1. You can't get used to the weather/location of your university.
Even though I am an in-state student, the freezing weather I experienced during my first semester there was unlike anything I'd ever felt before. Some people may prefer cold weather over hot weather, as well as big cities rather than a small town feel. It took me going away from home, which is located in a big city, to realize I am happier in a city where there's a lot to do versus a small town.
2. Your weekends are constantly boring and uneventful.
Most people go through the freshmen blues, but when you're constantly staying inside and moping in your dorm when you should be having the time of your life – there might be a problem. Personally, it didn't take me long to realize there was going to be no improvement in what I was going through. The freezing weather and the small town feel that is characteristic of my university simply isn't a good fit for me (these are the two main reasons my weekends are boring and uneventful).
3. You see no improvement in your initial feelings, or you see a drastic change in them.
When I arrived to my university, I felt extremely excited but there was also an overwhelming feeling that it wasn't the right place for me. If your feelings about where you go to school are negative to begin with and don't improve, or if they drastically change from good to bad – take it as a major sign.
4. You're feeling mentally and emotionally unstable.
Some people might attribute instability to a number of things, and being in college with so many stress factors it should come as no surprise. But, critical thinking is important and so is reading between the lines. I overwhelmed myself with clubs, volunteering, a job on campus and a heavy course load to overshadow my unhappiness and eventually attributed my growing unhappiness to the latter for all the wrong reasons.
5. You feel jealous every time you see your friends posting about how good of a time they're having at their college.
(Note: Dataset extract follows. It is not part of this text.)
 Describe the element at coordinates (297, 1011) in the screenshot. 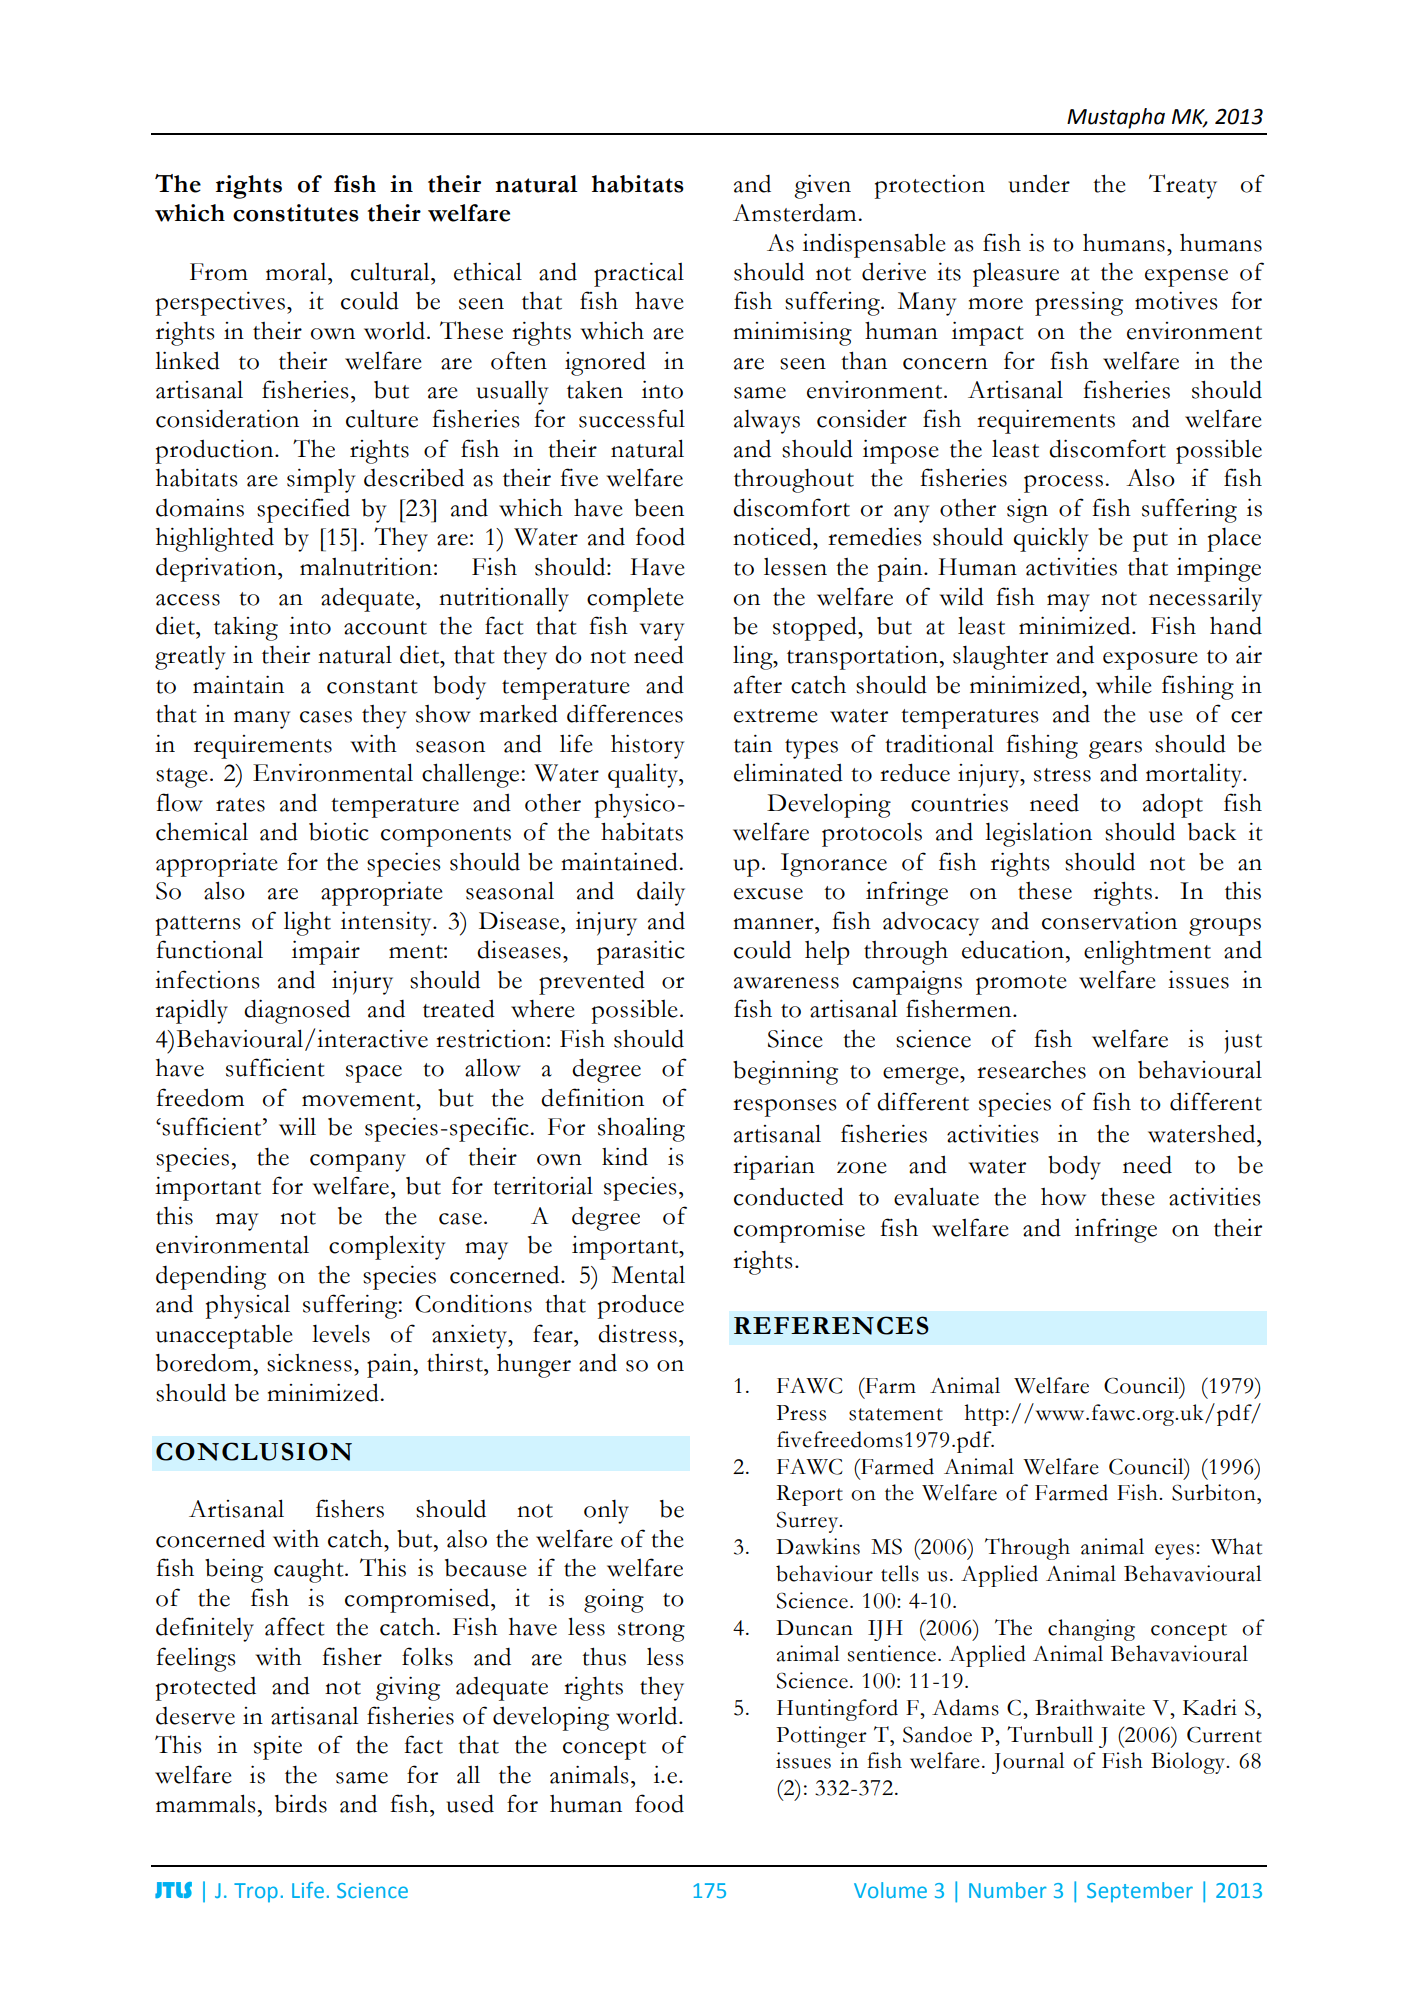

I see `diagnosed` at that location.
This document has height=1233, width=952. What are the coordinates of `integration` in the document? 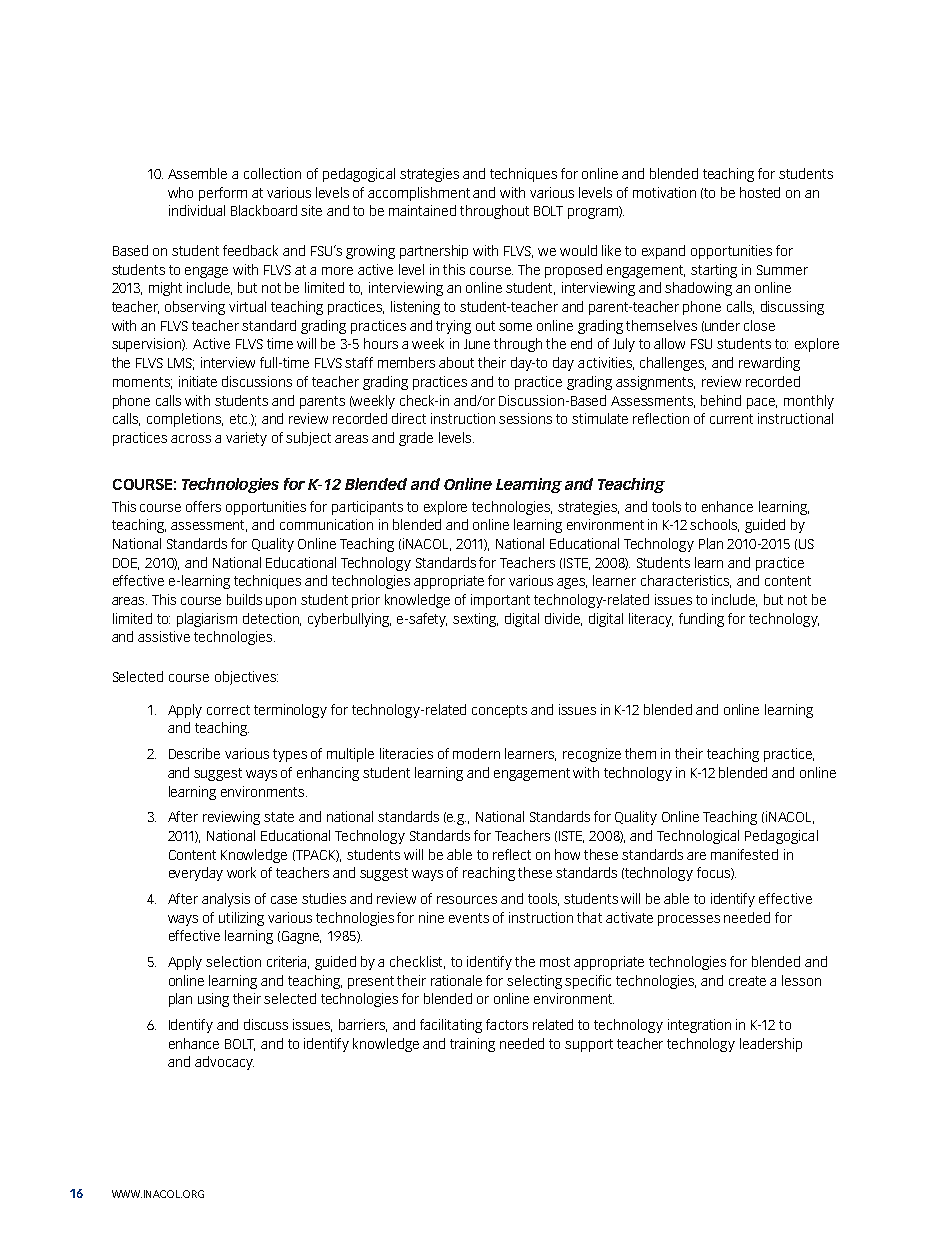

Jealousy is an ugly emotion, but sometimes it can be a red flag for a bigger problem you're facing. If you're jealous of your friends' college experience and it seems like they're having a much better time than you... then they probably are. College is all about living it up and enjoying yourself while pursuing an overarching goal. Feeling happy and having a good time is a key component of that. Don't undermine your emotions.
6. You're not working your hardest.
So maybe you've been putting off that paper for weeks, even months and now it's due tomorrow. Or maybe you're doing a half-assed job at where you work and you've given up by slowly missing class more and more. If you can't pinpoint exactly what it is that's killing your motivation, maybe there's a bigger problem to address. I know my unhappiness at my university can severely affect my motivation even on my best days.
7. Your friends and family can tell something is wrong.
Everyone I talked to knew it was unlike me to stay in on weekends or avoid all human contact when I wasn't in class. Spending excessive amounts of time at the library (it became my second home) and overeating unhealthy dining hall food (also unlike my healthy-oriented self) became ways to shield myself from accepting a very real problem: I was unhappy.